Authorised certifiers

fair2:AuthorizedCertifier is a governance concept. An authorised certifier is any entity whose DID appears in the FAIR² certifier registry, maintained by the FAIR² governance body. Senscience is the primary authorised certifier; third parties may apply for certification authority under a trademark licence.

Governance rules

  • Conflict of interest. A funder of a dataset MUST NOT be the certifier of that same dataset. The funding[].funder list MUST NOT overlap with certifiedBy.
  • Scope limitation for restricted data. Certifiers without access to the data files MUST declare certificationScope as ["metadata-conformance", "license-verification"] only.
  • Non-commercial licence rule. Third-party certifiers operating under the non-commercial FAIR² trademark licence MUST NOT certify datasets hosted on commercial platforms without upgrading to a commercial licence.

Registry format

The registry is a JSON-LD document published at https://fair2.ai/certifiers/registry.json. Each entry carries the certifier's DID, organisation name, licence tier, allowed certification scope, and validity period.


Open governance decisions

The following design questions are unresolved. The certification semantics described above are provisional pending these decisions.

Decision A — Scope label for partial certification

Does metadata-only scope still carry the fair2:FAIR2-Certified compliance level, or should restricted-data packages receive a distinct label (e.g., fair2:FAIR2-Certified-Metadata)? Implications: discoverability, consumer trust, and whether partial certification is a first-class status or a downgrade.
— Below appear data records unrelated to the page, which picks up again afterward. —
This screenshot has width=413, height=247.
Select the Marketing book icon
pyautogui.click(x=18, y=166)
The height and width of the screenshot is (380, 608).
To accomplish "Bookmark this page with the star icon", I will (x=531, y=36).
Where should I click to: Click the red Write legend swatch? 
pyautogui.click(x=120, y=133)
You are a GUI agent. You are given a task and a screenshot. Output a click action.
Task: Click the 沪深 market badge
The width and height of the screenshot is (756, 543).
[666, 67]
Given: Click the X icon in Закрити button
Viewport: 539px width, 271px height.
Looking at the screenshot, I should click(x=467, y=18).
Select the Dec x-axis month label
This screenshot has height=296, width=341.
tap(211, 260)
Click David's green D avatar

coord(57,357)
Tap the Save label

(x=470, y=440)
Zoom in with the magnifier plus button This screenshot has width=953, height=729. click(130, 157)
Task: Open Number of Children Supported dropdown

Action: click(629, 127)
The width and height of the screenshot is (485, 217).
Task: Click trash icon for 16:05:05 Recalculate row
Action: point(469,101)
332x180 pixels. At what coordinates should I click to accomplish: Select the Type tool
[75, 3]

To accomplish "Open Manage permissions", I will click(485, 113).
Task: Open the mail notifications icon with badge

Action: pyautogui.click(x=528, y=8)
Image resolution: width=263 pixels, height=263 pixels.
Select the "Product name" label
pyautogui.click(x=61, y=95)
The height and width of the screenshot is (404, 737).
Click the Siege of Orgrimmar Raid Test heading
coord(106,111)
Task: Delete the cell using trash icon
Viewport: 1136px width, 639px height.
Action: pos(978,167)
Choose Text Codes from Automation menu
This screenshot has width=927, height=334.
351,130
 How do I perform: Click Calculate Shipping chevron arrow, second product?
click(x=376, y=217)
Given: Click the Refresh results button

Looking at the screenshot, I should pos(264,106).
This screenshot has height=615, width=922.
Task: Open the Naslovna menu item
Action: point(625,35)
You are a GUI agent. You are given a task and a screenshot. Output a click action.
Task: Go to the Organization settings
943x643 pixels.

Decision B — Self-assertability of FAIR²-Validated

Can a data producer run a conformant validator locally and embed fair2ComplianceLevel: "fair2:FAIR2-Validated" in their own metadata without involving an authorised validator? If yes, Validated is a declaration, not a credential — low trademark exposure but potential brand dilution. If no, even Validated requires an authorised issuer (a lighter-weight one), which adds friction but protects the brand.

Decision C — Expiry model

Are certifications permanent (revocation-only invalidation) or do they expire annually and require re-certification? Annual expiry strengthens trust but imposes ongoing operational burden on producers and certifiers.